When Twarp commands her driver, her day as a choreographer has begun – there is no longer any turning back or questioning. She commands me, “It’s vital to establish some rituals – automatic but decisive patterns of behavior – at the beginning of the creative process, when you are most in peril of turning back, chickening out, giving up, or going the wrong way.” I consider.
For nearly seven years now, I have begun each morning – seven days a week, except for some infrequent travel and a few weeks of summer job – by caring for horses. The number of horses has ranged from two to six, and the barns have ranged in proximity from a climb down a ladder from my bedroom to now, the farthest away, a fifteen minute drive. One of these horses, Nelson, has been with me for the full seven years. For three years now, after an unusual transaction that exchanged a security deposit for a one-eyed horse, I have owned him. Another, Wise Guy, owned by a woman who has become my good friend by proximity, has been with me for all but a few months. Yale, who rests in the barn as I write this, has been spending his retirement with me for about four years. He and I are both reeling from today’s veterinary care – him from the unexpected tubes and needles, me from the unexpected bill.
Is this my ritual? Tharp says that the ritual “erases the question of whether or not I like it.” Most mornings, this is not a question for me – I do like coming to the barn. There are a few moments of peace and quiet here before I begin whatever the day holds. The horses have simple needs – food, water, occasional medicine, a once-over check. They are predictable. Nelson walks to the right side of the overhang for his breakfast, Wise Guy waits in the center, and Yale stares blankly at me until I carry his trough to the left. If I listen to my alarm when it first nudges me awake, I have time to scratch Yale’s favorite spot, on his chest, and laugh as he stretches his nose to the sky in pleasure. Sometimes there is not much else about my day that is so even, and I silently thank the horses before I latch the door behind me. Sometimes this gratitude is expressed out loud. Sometimes it swirls into metaphors, though I seem to do better on this with some help. Sometimes it involves carrots.
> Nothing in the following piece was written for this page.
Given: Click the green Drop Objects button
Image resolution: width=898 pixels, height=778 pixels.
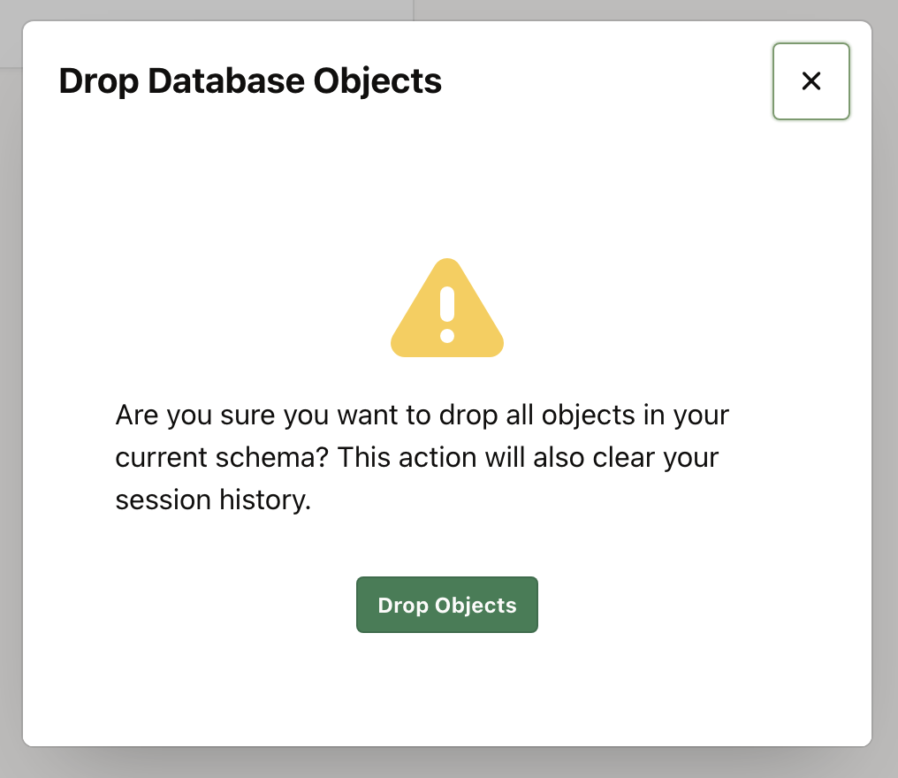Looking at the screenshot, I should pos(446,605).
But lately, during this impossible summer of questioning everything, I’ve also questioned my morning ritual. Later in the same chapter, Tharp also notes that we need to give up distractions when we’re trying to find a creative foothold. “It’s a simple equation,” she notes. “Subtracting your dependence on some of the things you take for granted increases your independence. It’s liberating, forcing you to rely on your own ability rather than your customary crutches.” Do I depend too much on the creatures who depend on me? Does being locked in to this ritual prevent me from seriously considering other options? When I am responsible each morning for two or six horses, I stumble out of bed, into my car, and to the barn. Conversely, when I am away from it, teaching or learning or administering or making, my routine starts before my alarm. I stretch, I pray, I read, I plan, and before breakfast I’m feeling more creative and energized than I do on the best of days here. But then again, there are a lot of other reasons for this alternate perspective on the world, and I’m not sure how much my barn ritual has to do any of it.
Arguments – mostly with myself, sometimes with others – have been like the distant thunder rolling in and out of this summer. Just today, in this quiet, slow time of watchfulness over a sick horse, I realized why my argument with this ritual may be getting so heated. Tharp’s ritual begins her creative life each day, her process of creating and mentoring dance. Over seven years of mornings, I haven’t yet figured out what process my own ritual is supposed to begin.